Sunday, March 6, 2011

Teen Sex Trends

More teenagers, young adults abstaining from sex.
The Washington Post (3/4, Brown) reports, "More than one-quarter of people interviewed in their late teens and early 20s had never had sex." According to the National Survey of Family Growth, "among 15-to-24-year-olds, 29 percent of females and 27 percent of males reported no sexual contact with another person ever -- up from the 22 percent of both sexes when the survey was last conducted in 2002." The findings were based on interviews conducted from 2006 to 2008 of a random sample of 13,495 Americans between the ages of 15 to 44.
According to USA Today (3/4, Jayson), the study released Thursday by the National Center for Health Statistics found that among ages 15-17, "58% of girls and 53% of boys said they have had no sexual contact, compared to 48.6% of girls and 46.1% of boys in 2002." For ages 20-24, "12% of women and 13% of men said they have never had sexual contact, compared with 8% for both sexes" in 2002.
The AP (3/4) notes that "Health scientist Anjani Chandra of the CDC Centers for Disease Control and Prevention described the decline in sex as small but significant." However, Chandra "declined to speculate on the reasons. 'It's difficult to look for a trend earlier than 2002 because previous surveys did not gather as much detail about various types of sex,'" she added.
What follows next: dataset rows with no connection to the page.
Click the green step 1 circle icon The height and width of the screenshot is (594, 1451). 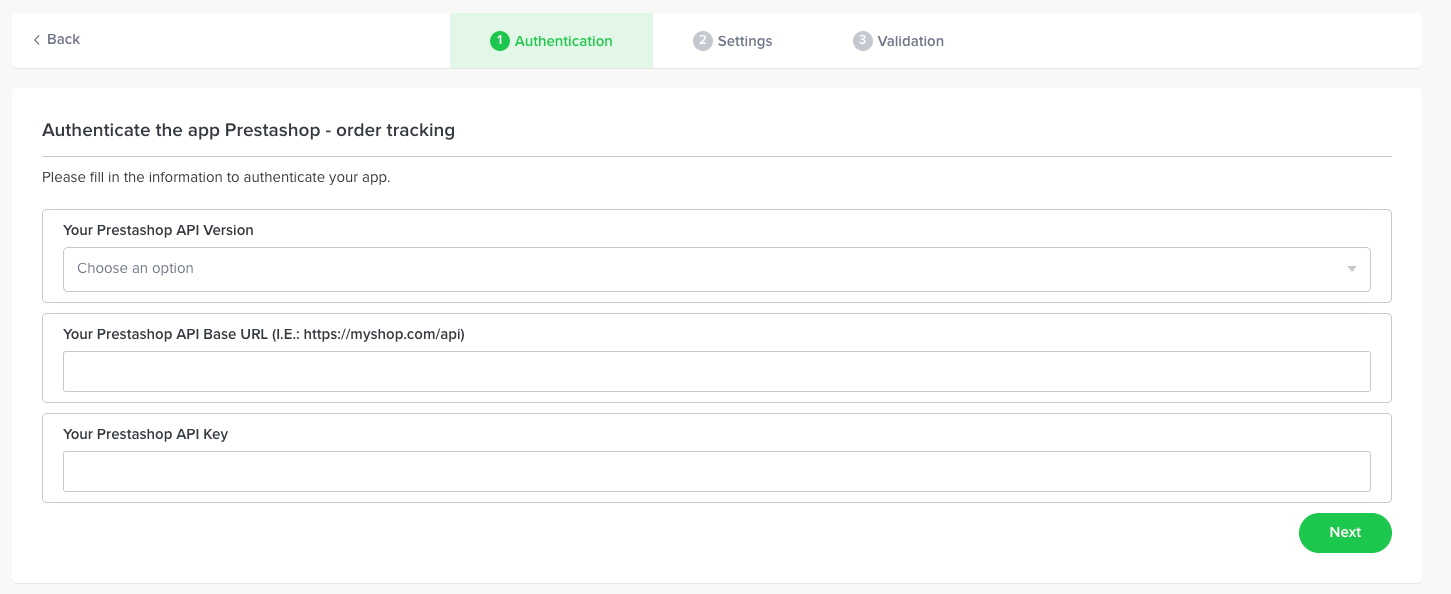click(x=499, y=41)
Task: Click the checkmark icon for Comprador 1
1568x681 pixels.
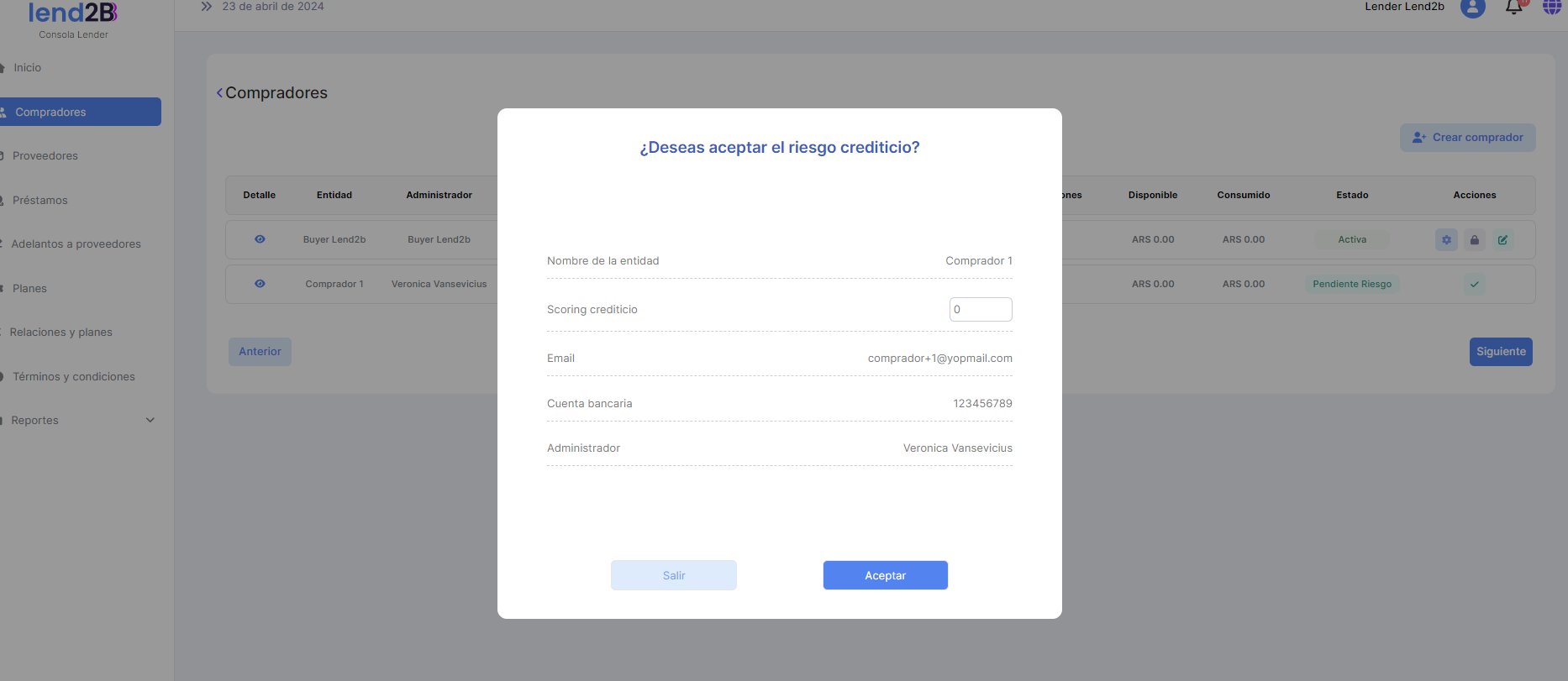Action: pyautogui.click(x=1474, y=285)
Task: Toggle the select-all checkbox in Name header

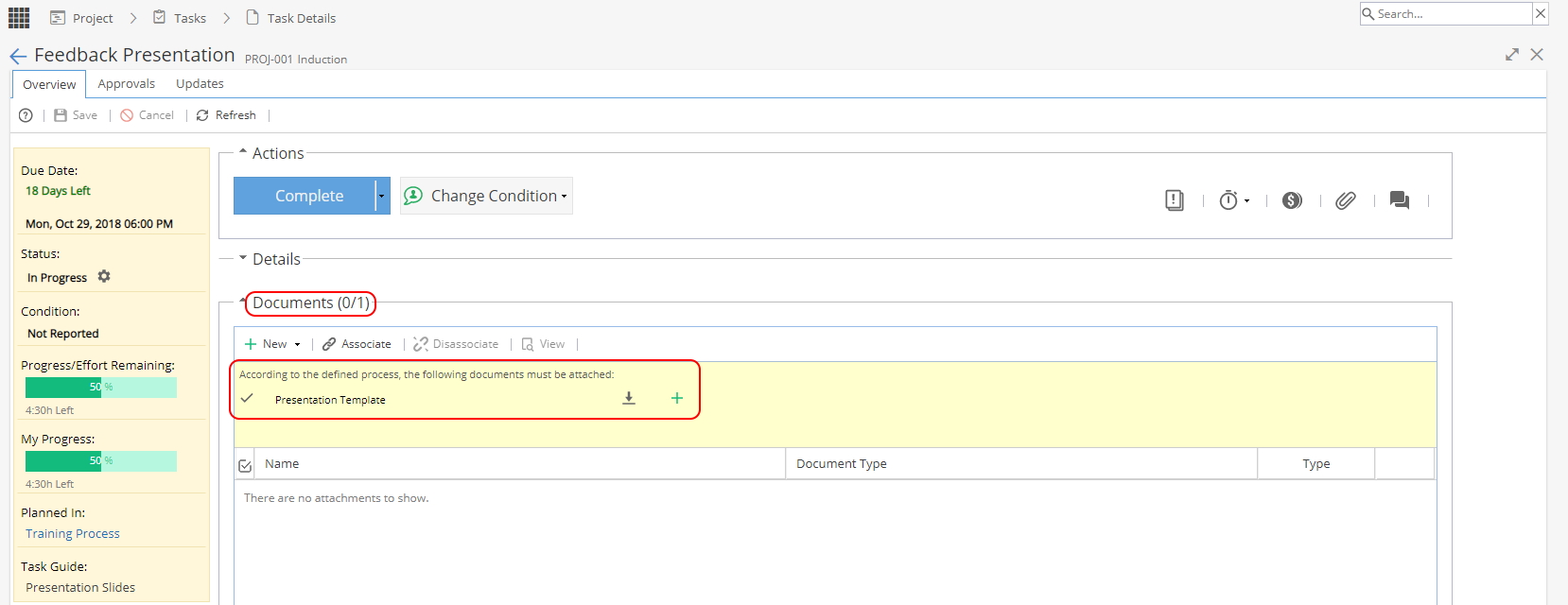Action: [x=245, y=465]
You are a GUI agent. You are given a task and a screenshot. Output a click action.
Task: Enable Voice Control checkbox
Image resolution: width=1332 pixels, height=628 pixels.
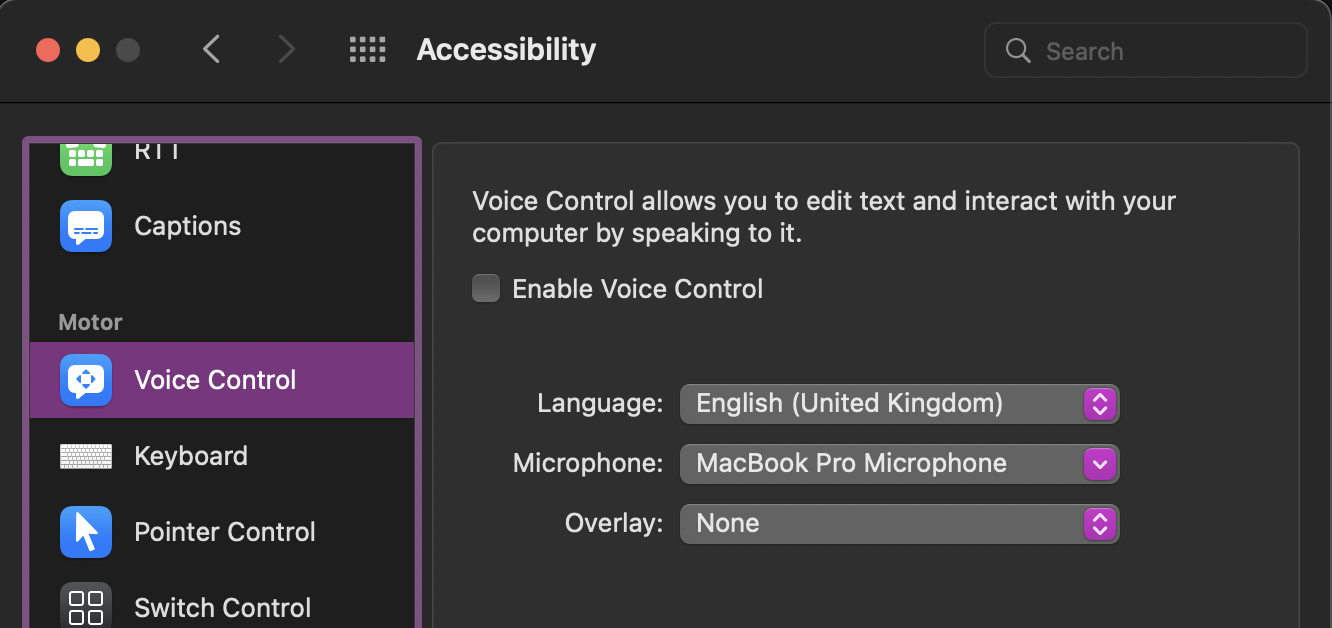coord(486,289)
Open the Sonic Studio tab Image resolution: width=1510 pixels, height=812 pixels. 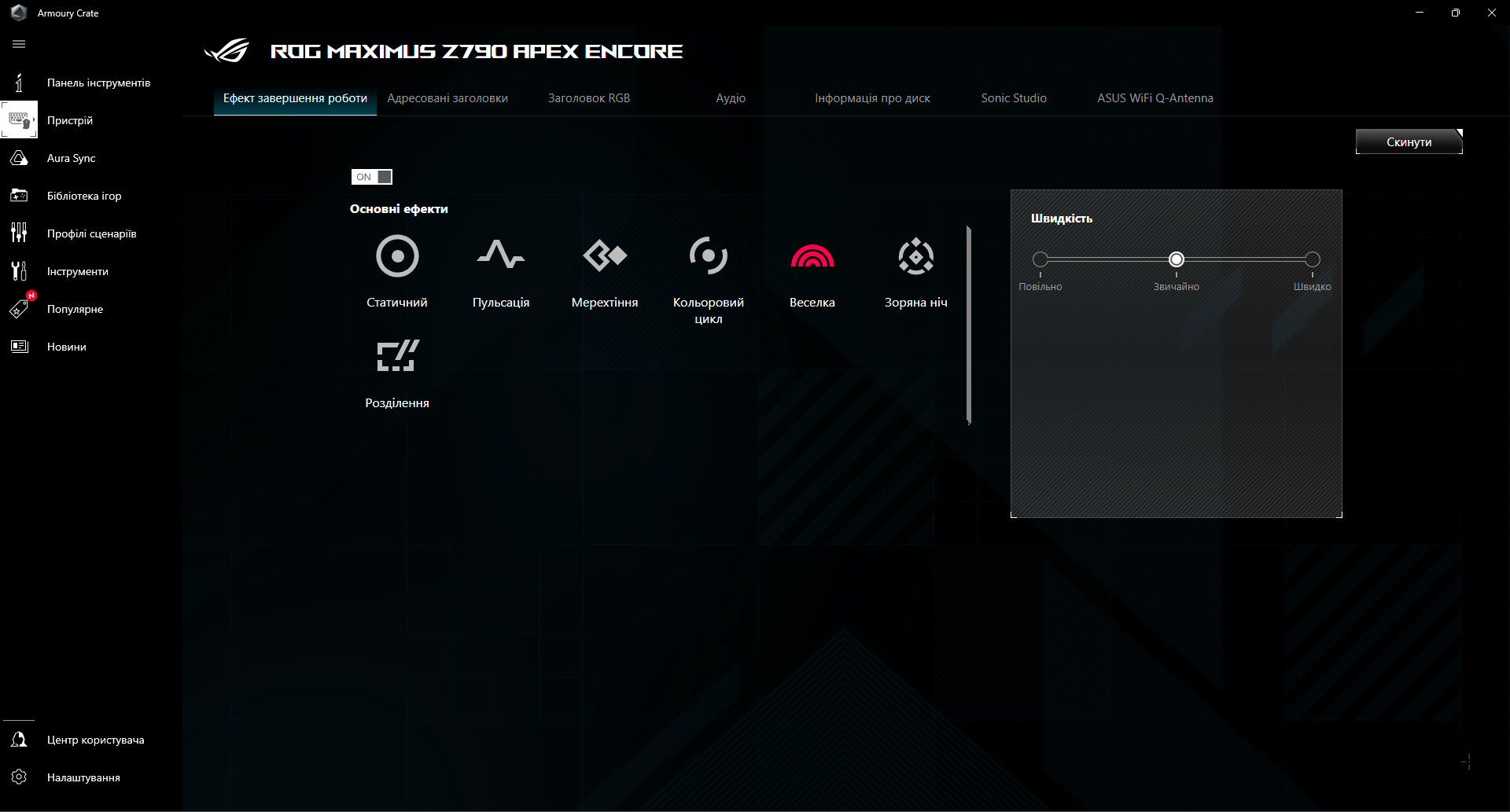[1013, 97]
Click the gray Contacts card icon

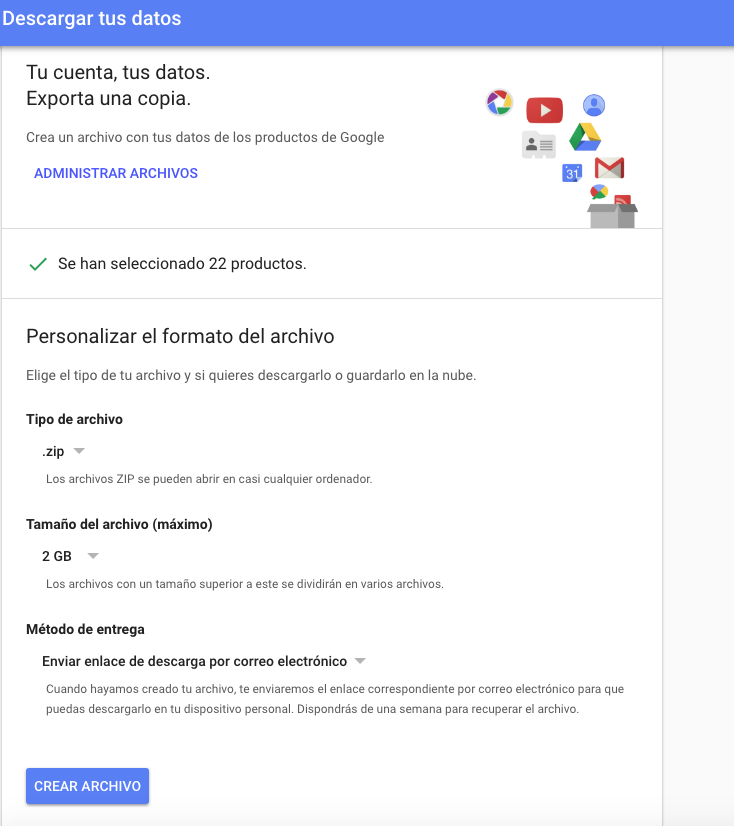point(539,145)
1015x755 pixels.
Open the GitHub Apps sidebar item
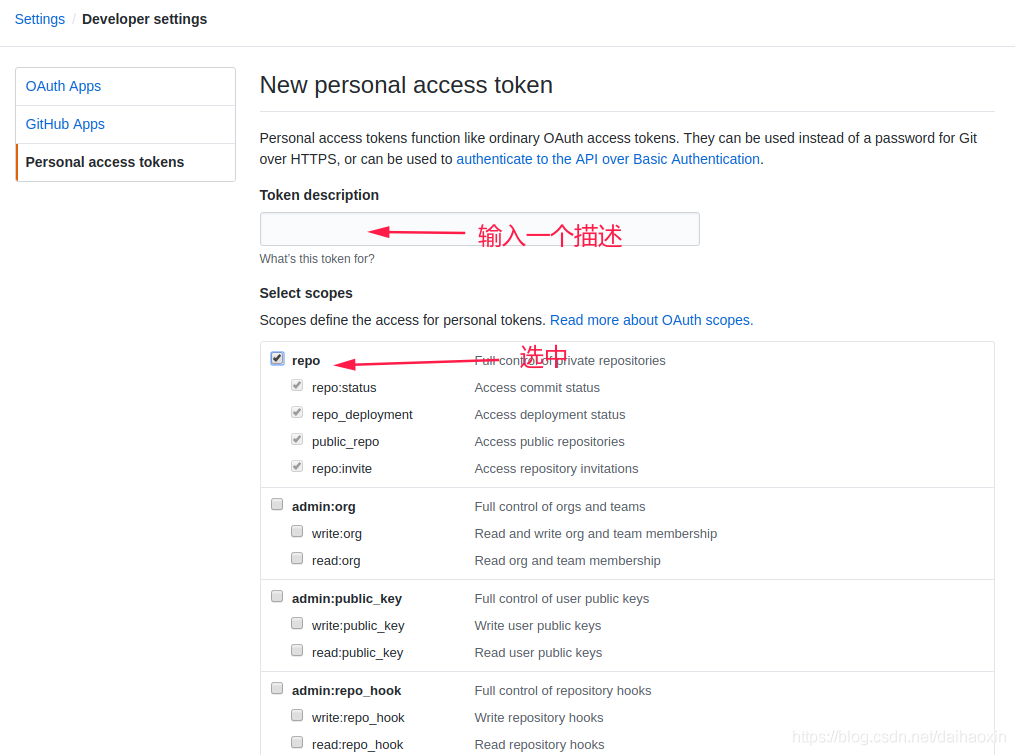(65, 124)
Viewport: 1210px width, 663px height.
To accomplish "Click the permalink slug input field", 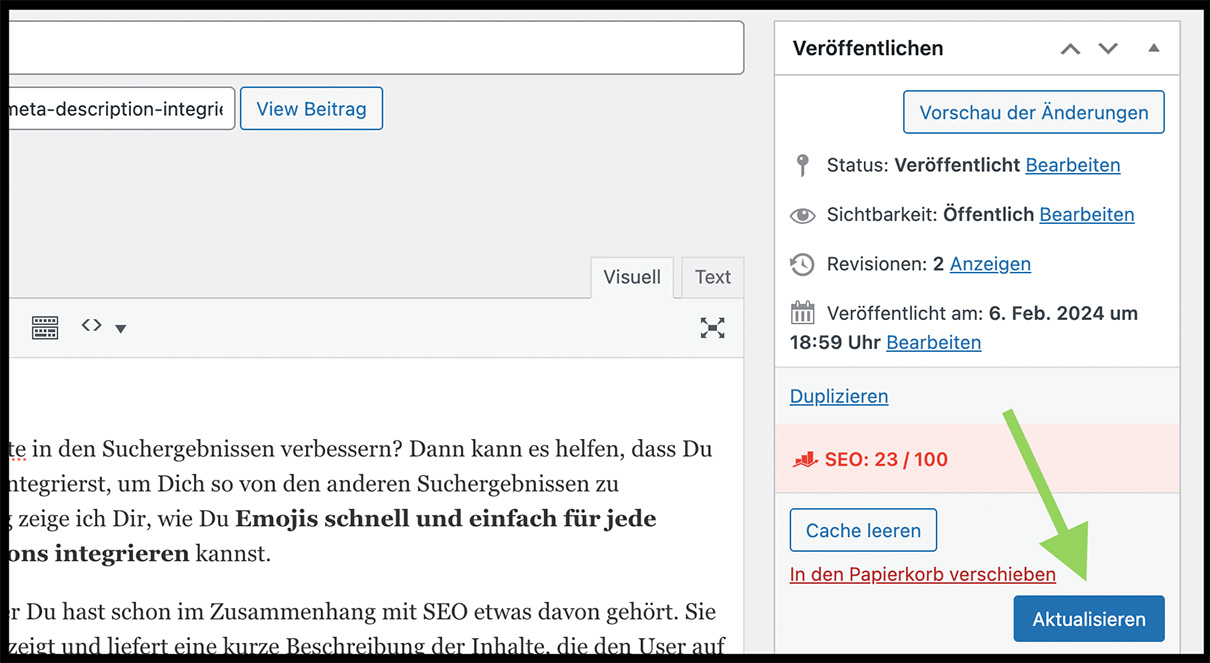I will [x=120, y=109].
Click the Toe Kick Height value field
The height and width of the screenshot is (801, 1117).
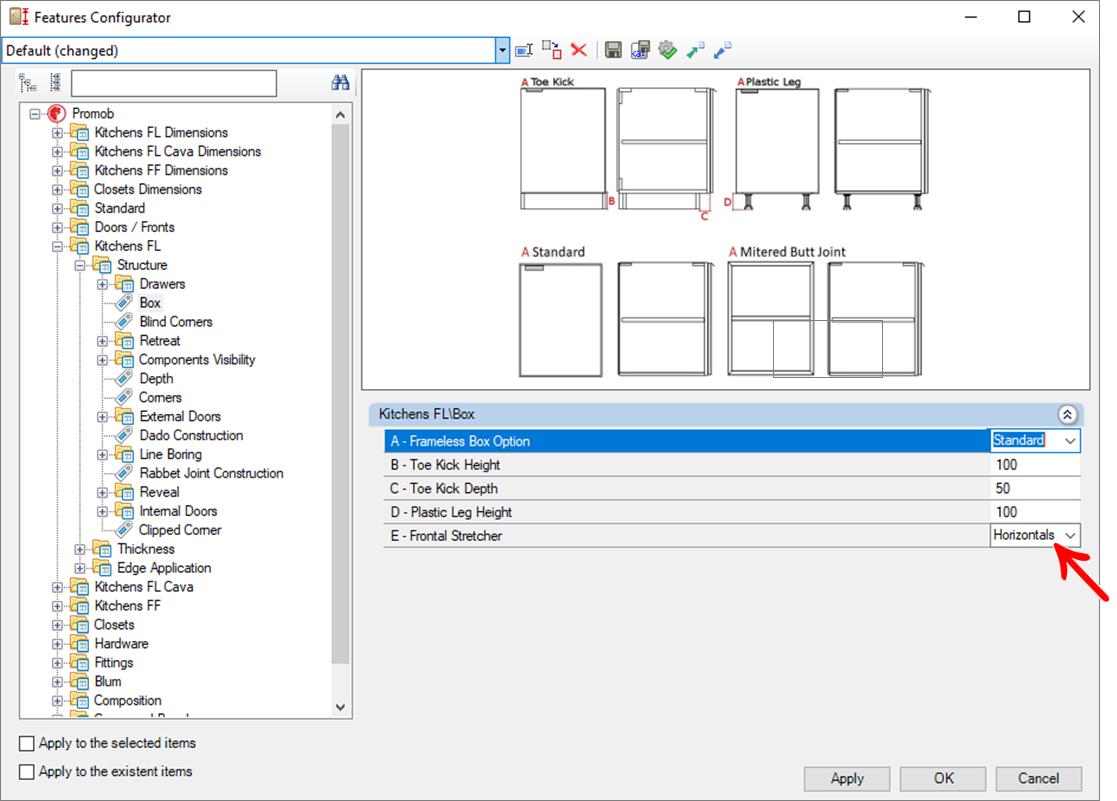[1034, 465]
The Washington Times (3/4, Wetzstein) reports, "For the first time, women were asked whether they had oral sex with a woman, as well as whether they had 'any sexual experience of any kind' with another woman." The addition of the oral sex questions indicated that although "12.5 percent of women (about 7.7 million if extrapolated to the whole US populace, ages 15-44), had some kind of homosexual experience, a smaller portion (9.3 percent or 5.7 million) had oral sex with a woman."
Bloomberg News (3/3, Lopatto) reported that the survey also found about 5 percent of men have had a same-sex partner. Overall, about "94 percent of women and 96 percent of men identified themselves as being straight." And while "1.1 percent of women and 1.7 percent of men said they were gay," more women than men, "3.5 percent compared with 1.1 percent," said they were bisexual. The story was also covered by MSNBC (3/3, Mapes) on its website, the Chicago Sun-Times (3/4, Thomas) and the USA Today (3/3, Stanglin) "On Deadline" blog.